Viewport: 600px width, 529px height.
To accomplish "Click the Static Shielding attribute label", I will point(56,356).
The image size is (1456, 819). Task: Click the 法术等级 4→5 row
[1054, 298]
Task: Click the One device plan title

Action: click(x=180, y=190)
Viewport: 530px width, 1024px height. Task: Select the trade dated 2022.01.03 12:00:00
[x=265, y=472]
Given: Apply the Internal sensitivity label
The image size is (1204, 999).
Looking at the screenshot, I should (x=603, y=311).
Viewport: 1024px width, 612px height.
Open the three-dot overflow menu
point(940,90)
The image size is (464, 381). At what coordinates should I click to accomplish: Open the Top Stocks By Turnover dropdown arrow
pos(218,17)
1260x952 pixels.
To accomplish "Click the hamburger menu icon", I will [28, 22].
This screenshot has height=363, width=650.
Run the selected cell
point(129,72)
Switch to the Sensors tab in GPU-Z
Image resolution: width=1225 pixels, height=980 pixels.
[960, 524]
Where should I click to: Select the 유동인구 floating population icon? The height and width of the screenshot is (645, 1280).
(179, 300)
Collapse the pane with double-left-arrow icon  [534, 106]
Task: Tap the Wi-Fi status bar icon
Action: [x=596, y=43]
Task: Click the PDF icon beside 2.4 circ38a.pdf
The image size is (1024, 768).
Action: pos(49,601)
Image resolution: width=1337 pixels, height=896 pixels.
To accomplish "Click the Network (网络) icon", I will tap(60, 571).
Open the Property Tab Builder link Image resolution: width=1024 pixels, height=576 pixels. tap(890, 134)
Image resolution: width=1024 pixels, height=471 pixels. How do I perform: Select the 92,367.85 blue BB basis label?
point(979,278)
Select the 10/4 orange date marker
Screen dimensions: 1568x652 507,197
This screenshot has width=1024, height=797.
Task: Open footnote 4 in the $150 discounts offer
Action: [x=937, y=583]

## What the task requires
What lines in the records above include the string "will"? Copy each one.

## Task answer
To accomplish "Click the Static Shielding attribute label", I will point(56,356).
To accomplish "Click the hamburger menu icon", I will [28, 22].
To accomplish "Click the Network (网络) icon", I will tap(60, 571).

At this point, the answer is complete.